**Work request**
Reproduce, word for word, every line starting at the line that contains "Image resolution: width=1323" and ending with the final line of the entries.
Task material below:
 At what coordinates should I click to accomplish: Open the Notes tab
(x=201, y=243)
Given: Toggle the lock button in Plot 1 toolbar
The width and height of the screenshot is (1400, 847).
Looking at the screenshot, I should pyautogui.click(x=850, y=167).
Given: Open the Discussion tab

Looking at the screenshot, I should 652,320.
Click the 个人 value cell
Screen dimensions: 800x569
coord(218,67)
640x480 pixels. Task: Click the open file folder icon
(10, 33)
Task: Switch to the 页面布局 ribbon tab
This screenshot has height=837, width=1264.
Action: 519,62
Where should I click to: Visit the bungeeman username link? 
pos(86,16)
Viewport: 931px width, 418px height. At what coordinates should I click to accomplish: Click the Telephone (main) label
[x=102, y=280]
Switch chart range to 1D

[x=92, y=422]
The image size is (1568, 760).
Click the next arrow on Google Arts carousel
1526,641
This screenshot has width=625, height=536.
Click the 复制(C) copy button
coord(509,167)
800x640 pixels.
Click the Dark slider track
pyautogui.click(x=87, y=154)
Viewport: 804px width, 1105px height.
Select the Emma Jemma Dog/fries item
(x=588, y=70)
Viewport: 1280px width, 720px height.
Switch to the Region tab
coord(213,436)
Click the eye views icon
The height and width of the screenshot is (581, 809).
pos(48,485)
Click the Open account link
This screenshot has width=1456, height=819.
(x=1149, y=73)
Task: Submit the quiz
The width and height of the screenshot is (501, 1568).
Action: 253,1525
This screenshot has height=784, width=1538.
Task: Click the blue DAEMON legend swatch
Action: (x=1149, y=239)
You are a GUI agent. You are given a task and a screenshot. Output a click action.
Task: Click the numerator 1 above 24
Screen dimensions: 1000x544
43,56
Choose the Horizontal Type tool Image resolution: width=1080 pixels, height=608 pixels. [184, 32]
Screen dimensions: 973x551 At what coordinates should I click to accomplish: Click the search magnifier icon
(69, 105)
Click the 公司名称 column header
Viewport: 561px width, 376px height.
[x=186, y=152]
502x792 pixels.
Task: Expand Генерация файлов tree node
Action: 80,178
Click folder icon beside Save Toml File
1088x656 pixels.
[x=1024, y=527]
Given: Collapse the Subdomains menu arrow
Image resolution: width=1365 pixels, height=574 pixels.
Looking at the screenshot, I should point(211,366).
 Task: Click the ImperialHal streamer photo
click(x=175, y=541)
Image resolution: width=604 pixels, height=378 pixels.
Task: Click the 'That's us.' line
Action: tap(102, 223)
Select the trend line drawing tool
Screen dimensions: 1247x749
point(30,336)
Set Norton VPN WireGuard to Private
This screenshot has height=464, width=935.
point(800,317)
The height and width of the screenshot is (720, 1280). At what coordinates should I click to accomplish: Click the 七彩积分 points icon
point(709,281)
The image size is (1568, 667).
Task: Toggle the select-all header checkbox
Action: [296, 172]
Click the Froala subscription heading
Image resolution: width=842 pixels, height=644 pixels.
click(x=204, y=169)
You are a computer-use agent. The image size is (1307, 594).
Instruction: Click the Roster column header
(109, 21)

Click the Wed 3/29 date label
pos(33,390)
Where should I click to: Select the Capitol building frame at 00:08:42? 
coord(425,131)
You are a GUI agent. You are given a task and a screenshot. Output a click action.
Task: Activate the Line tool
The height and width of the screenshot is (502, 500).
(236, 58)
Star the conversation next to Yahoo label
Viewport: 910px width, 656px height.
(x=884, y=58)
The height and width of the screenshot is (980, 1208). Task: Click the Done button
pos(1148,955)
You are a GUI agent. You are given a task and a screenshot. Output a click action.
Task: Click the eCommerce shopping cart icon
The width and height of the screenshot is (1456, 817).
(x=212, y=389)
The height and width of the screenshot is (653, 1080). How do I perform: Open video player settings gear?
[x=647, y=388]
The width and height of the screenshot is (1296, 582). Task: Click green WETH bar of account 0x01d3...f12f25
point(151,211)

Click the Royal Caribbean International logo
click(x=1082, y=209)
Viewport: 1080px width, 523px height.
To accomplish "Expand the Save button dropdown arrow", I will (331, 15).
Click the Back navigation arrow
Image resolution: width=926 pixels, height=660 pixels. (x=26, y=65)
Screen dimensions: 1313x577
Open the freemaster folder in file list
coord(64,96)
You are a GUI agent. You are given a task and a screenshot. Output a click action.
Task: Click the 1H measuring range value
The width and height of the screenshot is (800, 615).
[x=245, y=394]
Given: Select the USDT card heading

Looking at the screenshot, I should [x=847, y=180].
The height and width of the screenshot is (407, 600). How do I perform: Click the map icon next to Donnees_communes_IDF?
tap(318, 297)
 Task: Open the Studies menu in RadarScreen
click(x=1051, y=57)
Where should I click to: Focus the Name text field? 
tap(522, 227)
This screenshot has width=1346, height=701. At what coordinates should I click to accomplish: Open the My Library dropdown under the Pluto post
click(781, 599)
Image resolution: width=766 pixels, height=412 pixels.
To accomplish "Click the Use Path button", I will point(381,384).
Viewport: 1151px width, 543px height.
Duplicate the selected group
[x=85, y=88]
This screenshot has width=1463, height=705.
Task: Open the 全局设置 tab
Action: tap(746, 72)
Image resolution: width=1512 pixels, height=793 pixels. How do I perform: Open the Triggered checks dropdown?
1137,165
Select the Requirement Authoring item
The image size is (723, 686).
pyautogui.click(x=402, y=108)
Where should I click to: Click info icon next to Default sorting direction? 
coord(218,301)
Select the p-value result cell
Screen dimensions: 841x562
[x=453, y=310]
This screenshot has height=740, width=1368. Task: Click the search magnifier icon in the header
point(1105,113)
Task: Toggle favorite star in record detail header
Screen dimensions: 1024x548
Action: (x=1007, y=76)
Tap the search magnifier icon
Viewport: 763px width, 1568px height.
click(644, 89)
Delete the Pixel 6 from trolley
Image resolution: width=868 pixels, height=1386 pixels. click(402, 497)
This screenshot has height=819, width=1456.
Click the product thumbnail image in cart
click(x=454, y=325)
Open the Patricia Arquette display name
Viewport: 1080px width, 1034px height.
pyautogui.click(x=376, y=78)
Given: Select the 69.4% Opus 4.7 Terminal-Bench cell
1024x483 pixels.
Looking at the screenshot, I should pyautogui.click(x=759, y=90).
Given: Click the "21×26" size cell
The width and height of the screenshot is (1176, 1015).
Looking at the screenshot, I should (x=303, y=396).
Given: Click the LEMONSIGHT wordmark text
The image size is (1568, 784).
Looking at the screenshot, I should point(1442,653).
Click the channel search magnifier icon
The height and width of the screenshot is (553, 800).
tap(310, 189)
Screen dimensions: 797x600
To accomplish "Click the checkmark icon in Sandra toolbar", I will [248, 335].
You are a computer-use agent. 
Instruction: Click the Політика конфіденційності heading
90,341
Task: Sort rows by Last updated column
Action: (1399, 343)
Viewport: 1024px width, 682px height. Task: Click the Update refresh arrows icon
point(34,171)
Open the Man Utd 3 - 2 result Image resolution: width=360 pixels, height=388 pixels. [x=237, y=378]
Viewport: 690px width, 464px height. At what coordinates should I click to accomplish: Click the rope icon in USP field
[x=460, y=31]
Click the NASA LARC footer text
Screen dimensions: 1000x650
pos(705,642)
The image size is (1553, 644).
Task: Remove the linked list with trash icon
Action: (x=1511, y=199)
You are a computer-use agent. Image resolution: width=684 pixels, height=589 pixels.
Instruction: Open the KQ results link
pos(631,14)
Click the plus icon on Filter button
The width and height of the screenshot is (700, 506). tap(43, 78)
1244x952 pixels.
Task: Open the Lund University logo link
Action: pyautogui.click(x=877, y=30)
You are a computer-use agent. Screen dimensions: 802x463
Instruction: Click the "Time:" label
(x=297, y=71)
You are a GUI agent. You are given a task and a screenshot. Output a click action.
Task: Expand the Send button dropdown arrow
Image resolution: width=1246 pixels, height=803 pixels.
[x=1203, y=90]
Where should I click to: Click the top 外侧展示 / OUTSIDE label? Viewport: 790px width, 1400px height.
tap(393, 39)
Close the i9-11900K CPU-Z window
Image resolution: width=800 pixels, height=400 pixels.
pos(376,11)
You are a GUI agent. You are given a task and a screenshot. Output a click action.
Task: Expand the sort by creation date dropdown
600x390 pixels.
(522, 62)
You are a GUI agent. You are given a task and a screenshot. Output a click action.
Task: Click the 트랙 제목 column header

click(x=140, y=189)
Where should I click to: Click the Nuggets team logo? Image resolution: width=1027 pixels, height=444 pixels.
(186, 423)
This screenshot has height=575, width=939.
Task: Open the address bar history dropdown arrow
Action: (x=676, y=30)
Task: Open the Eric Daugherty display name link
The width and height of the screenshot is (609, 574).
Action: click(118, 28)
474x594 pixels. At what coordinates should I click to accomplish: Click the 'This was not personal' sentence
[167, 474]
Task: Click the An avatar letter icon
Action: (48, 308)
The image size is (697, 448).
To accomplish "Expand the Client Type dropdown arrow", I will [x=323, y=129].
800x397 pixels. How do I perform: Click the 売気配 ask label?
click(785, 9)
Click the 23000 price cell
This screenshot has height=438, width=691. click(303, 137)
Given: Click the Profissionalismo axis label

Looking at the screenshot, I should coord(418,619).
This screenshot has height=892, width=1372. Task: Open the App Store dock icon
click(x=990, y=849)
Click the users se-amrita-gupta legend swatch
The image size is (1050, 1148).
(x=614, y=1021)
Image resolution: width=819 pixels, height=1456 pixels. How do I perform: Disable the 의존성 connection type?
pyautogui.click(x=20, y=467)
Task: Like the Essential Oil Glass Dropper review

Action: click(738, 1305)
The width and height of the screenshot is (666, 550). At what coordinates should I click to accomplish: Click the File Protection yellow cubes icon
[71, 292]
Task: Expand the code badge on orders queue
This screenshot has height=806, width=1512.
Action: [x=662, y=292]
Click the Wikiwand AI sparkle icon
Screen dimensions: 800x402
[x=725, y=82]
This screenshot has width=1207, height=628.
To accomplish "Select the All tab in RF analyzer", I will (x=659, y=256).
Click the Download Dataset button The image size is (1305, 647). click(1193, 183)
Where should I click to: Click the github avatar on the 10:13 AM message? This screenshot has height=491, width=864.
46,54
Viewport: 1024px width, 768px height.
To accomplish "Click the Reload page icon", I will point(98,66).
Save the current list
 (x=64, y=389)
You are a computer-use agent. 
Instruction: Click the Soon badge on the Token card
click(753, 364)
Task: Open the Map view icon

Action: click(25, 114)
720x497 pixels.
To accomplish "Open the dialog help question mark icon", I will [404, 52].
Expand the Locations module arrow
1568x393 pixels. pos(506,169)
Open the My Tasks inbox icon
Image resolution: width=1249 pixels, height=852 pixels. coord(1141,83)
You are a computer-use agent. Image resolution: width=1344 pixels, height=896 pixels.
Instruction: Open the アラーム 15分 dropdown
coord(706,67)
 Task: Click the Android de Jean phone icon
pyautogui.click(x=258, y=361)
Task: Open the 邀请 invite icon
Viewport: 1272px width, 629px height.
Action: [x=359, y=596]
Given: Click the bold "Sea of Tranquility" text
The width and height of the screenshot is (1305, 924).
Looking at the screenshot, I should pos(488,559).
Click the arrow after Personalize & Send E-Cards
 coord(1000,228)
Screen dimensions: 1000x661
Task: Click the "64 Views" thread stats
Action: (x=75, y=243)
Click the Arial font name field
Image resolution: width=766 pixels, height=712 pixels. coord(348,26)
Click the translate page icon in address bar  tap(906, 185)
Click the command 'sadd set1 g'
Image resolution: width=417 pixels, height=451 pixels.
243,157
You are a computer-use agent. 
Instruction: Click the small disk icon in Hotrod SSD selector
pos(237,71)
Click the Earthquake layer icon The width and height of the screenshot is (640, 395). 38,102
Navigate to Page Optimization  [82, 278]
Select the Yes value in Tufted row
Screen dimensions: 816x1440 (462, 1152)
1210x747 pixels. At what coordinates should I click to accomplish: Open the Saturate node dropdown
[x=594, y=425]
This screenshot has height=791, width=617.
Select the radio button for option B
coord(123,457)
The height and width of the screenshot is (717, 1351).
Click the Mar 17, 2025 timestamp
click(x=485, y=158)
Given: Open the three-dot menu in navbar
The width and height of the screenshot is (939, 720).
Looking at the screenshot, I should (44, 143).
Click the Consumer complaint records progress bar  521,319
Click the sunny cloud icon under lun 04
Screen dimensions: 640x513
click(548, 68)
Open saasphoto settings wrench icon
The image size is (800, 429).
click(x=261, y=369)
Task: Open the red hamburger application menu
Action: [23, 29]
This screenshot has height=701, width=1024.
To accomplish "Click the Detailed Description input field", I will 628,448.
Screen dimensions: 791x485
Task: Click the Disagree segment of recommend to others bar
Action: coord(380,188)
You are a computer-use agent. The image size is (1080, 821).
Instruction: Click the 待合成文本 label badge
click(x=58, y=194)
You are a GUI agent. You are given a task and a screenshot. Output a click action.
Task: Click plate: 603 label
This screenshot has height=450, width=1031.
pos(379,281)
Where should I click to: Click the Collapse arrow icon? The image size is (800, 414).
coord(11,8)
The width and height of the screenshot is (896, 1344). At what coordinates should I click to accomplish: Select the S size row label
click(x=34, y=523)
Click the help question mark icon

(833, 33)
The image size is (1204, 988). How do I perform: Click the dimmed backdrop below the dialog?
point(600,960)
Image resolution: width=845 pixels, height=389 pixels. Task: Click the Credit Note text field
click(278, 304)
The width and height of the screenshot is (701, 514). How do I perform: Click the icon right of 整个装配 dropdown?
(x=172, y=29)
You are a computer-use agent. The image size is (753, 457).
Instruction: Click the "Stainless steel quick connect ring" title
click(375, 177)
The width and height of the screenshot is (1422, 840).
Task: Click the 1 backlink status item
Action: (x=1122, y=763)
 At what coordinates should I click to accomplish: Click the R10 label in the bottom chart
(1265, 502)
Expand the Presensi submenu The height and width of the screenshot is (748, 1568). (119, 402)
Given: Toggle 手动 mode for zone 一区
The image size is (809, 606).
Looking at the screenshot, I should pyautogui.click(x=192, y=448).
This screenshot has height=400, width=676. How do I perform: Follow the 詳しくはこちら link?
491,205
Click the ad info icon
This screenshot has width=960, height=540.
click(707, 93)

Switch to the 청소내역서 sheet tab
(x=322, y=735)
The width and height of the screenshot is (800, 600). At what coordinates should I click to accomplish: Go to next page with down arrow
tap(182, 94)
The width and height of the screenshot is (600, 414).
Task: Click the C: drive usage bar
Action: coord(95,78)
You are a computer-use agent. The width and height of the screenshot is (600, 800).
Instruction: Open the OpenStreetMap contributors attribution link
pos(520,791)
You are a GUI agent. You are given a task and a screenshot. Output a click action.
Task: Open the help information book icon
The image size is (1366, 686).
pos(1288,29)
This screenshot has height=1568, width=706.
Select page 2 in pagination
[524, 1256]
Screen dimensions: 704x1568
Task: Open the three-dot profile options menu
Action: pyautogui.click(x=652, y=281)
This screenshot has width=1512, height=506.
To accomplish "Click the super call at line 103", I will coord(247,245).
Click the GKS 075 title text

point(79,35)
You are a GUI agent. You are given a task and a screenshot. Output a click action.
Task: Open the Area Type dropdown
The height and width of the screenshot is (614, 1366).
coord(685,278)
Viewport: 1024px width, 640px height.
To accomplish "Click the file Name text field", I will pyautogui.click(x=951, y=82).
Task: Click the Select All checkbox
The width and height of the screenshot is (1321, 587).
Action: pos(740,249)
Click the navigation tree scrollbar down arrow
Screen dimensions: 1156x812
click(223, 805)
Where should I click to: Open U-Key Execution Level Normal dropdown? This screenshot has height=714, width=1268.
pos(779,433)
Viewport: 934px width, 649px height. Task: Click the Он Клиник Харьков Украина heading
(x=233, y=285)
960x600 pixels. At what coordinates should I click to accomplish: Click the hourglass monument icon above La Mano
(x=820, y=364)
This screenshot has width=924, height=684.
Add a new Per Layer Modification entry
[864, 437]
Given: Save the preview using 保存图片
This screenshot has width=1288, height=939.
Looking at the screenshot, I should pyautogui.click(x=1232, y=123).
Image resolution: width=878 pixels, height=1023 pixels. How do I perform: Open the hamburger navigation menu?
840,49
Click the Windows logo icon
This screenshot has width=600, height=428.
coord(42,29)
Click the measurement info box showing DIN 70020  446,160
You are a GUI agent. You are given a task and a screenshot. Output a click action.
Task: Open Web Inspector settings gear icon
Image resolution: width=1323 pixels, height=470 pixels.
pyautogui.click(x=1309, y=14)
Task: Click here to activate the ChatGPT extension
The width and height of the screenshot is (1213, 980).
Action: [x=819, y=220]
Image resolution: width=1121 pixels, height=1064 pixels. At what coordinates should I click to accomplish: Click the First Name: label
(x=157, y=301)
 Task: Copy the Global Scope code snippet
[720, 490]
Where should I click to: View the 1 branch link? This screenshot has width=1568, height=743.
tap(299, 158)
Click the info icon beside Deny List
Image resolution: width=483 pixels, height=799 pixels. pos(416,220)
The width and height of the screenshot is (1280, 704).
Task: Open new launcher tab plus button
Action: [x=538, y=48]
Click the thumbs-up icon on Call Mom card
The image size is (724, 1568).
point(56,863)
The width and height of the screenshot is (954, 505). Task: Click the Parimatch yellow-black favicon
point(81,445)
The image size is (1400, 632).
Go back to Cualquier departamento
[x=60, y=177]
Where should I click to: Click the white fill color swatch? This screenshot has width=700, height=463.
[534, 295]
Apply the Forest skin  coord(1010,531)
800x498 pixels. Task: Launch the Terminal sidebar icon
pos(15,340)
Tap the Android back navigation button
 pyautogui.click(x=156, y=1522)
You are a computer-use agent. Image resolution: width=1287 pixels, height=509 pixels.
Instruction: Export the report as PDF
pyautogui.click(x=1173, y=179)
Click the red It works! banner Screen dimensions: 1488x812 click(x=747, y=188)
End of Task material.
**Task solution**
Image resolution: width=1323 pixels, height=470 pixels.
pyautogui.click(x=1309, y=14)
Task: Click here to activate the ChatGPT extension
The width and height of the screenshot is (1213, 980).
Action: [x=819, y=220]
Image resolution: width=1121 pixels, height=1064 pixels. At what coordinates should I click to accomplish: Click the First Name: label
(x=157, y=301)
 Task: Copy the Global Scope code snippet
[720, 490]
Where should I click to: View the 1 branch link? This screenshot has width=1568, height=743.
tap(299, 158)
Click the info icon beside Deny List
Image resolution: width=483 pixels, height=799 pixels. pos(416,220)
The width and height of the screenshot is (1280, 704).
Task: Open new launcher tab plus button
Action: [x=538, y=48]
Click the thumbs-up icon on Call Mom card
The image size is (724, 1568).
point(56,863)
The width and height of the screenshot is (954, 505). Task: Click the Parimatch yellow-black favicon
point(81,445)
The image size is (1400, 632).
Go back to Cualquier departamento
[x=60, y=177]
Where should I click to: Click the white fill color swatch? This screenshot has width=700, height=463.
[534, 295]
Apply the Forest skin  coord(1010,531)
800x498 pixels. Task: Launch the Terminal sidebar icon
pos(15,340)
Tap the Android back navigation button
 pyautogui.click(x=156, y=1522)
You are a computer-use agent. Image resolution: width=1287 pixels, height=509 pixels.
Instruction: Export the report as PDF
pyautogui.click(x=1173, y=179)
Click the red It works! banner Screen dimensions: 1488x812 click(x=747, y=188)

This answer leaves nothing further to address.